Malérè pa ni gwo kyè

(extrait du recueil de S. Telchid, 1985, Ti-Chika... et d'autres contes Antillais, 1985, pp. 143-144)

Té ni twa tifi malérèz kon lapyè. Toutmoun té ka vwè-yo ka pasé an lari an dégenn kon pa ni. Lenj a-yo té ka déchèpiyé asi-yo ; palapenn di-zòt yo té ka maché nipyé !

On jou maten, toupannan yo té ka alé é vini, yo jwenn on vyé pépa, on zanno krizokal épi on vyé bag. Apa ti kontan yo té kontan ! Yonn mété bag-la, on dòt mété pépa-la, twazyèm-la mété zanno-la.

Mé apwézan, fo moun vwè-yo, yo ni bèl biten ! Moun ni labitud vwè anni rangnon asi-yo. Kifè, jòdi-la, fò yo mété bèl zéfé a-yo déwò !

Yo désann obou, yo koumansé ka ba lari chenn ; yo ja monté, yo ja désann, yo pa ka jwenn ponmoun. Lewgadé, yo rivé bò légliz. Asi ban-fengnan, on bann jenn boug té ka ba lang a-yo travay. Sé tifi-la pwoché ; mé sé tigason-la té si tèlman ka langanné, yo pa té ka vwè-yo menm.

Sé manmzèl-la té ka mò, yo té ka di an kyè a-yo : "kijan nou kay fè pou moun oksèvé bèl biten nou ni ?"

Lèspri a-yo té ké tèd, telman yo té ka èché vwè ès yo té kay fè sé moun-la gadé-yo.

Toupannan yo pa té ka atann-yo, yo vwè on ravèt ka pasé dwèt douvan sé boug-la.
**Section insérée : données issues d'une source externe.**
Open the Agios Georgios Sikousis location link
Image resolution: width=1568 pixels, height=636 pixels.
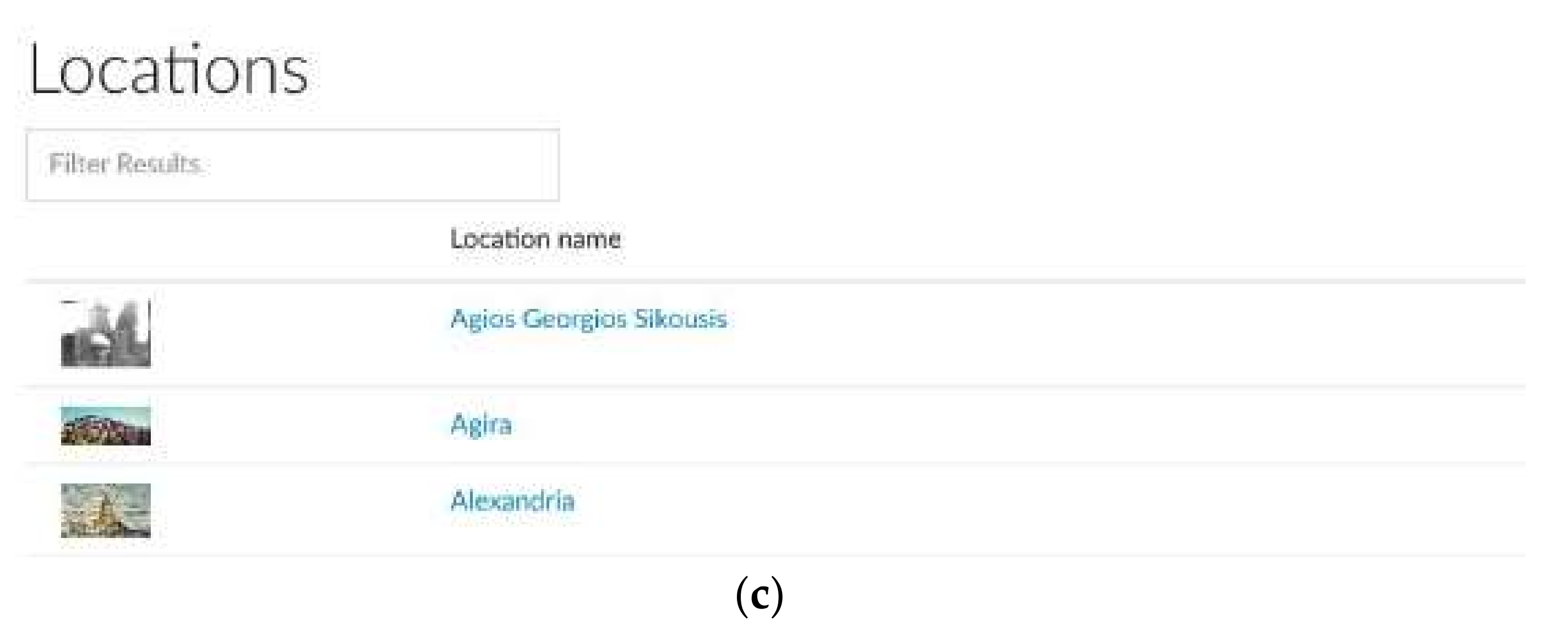[x=588, y=319]
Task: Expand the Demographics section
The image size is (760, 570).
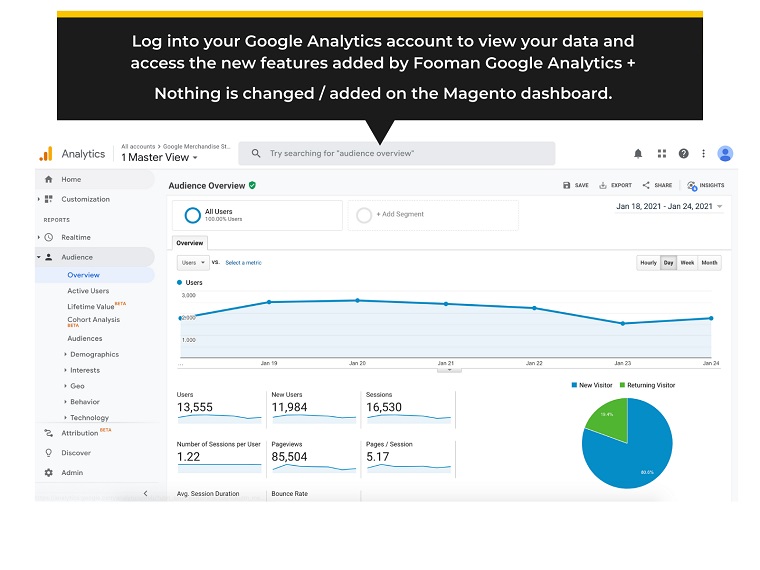Action: coord(94,354)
Yo pa pèdtan.

Tala i té ni bag-la, lévé, pwenté dwèt a-y asi ravèt-la, èvè i hélé tout fòs a-y : "Gay on ravèt on."

Ta pépa-la, lévé pyé-la i té mété vyé soulyé-la, épi i di : "An ka pilé-y".

Ta zanno klendendenn-la kriyé : "An-an ! pa fè sa, pa fè sa" ; èvè i té ka fè zanno-la alé é vini asi figyi a-y.

[...]

Traduction quasiment littérale (différant donc un peu de celle donnée par S. Telchid) :

Il était une fois trois jeunes filles extrêmement pauvres (litt. malheureuses comme pierre). On les voyait (litt. tout le monde les voyait) passer dans les rues de la ville avec une allure pas possible (litt. comme on n'en a pas). Leurs vêtements étaient en lambeaux sur elles. Ce n'est pas la peine de vous dire qu'elles marchaient pieds-nus !
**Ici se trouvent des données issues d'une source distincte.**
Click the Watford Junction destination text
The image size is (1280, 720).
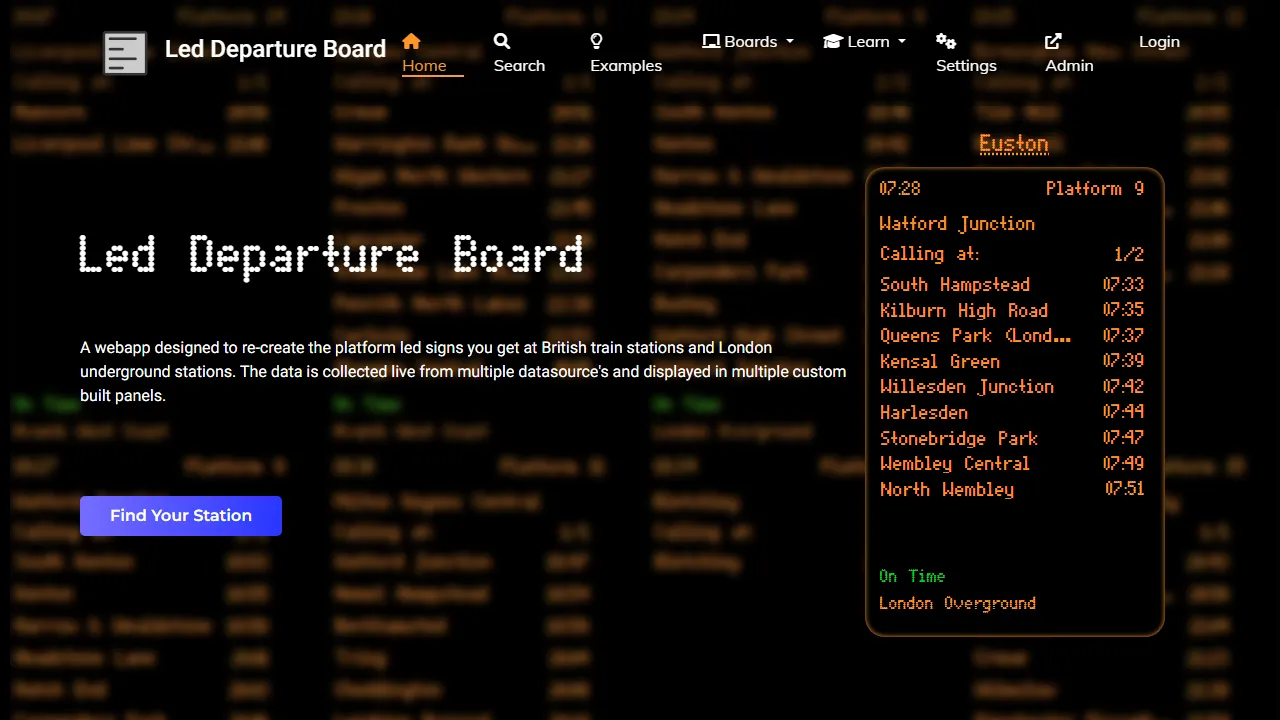pos(957,223)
Un matin, alors qu'elles allaient et venaient, elles ramassèrent une vieille chaussure, un anneau brillant et une vieille bague. Ce qu'elles étaient heureuses ! L'une mit la bague, l'autre la chaussure et la troisième l'anneau.
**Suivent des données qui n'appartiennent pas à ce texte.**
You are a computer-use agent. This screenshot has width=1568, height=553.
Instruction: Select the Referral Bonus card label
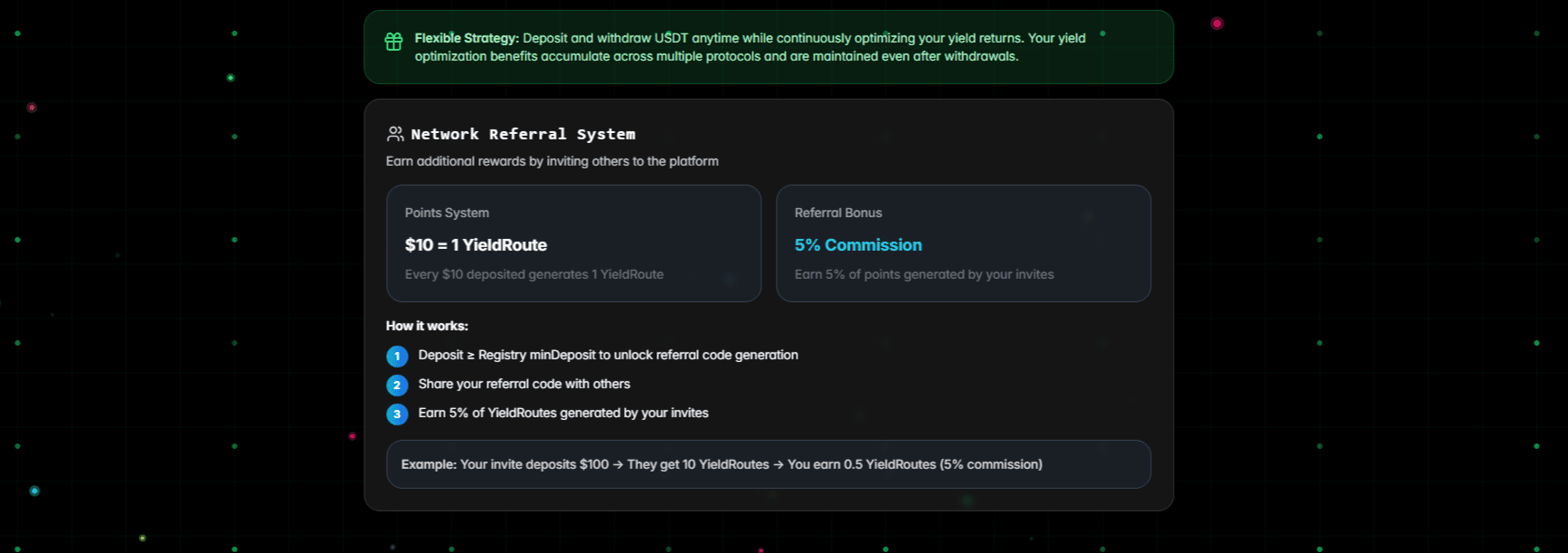837,213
Mais dès lors, il fallait que quelqu'un les voie, puisqu'elles avaient de belles choses. Les gens avaient l'habitude de ne voir que des haillons sur elles, de sorte que, aujourd'hui, il leur fallait montrer leurs belles affaires (litt. mettre leurs belles affaires dehors).

Elles descendirent au bourg, et elles commencèrent à arpenter la rue en tout sens ; elles montaient, elles descendaient, elles ne rencontraient personne. Soudain, elles arrivèrent à côté de l'église. Sur un banc public, un groupe de jeunes gens bavardaient (litt. donnaient du travail à leur langue). Les jeunes-filles approchèrent mais les garçons bavardaient tellement (litt. étaient tellement bavards) qu'ils ne les voyaient même pas.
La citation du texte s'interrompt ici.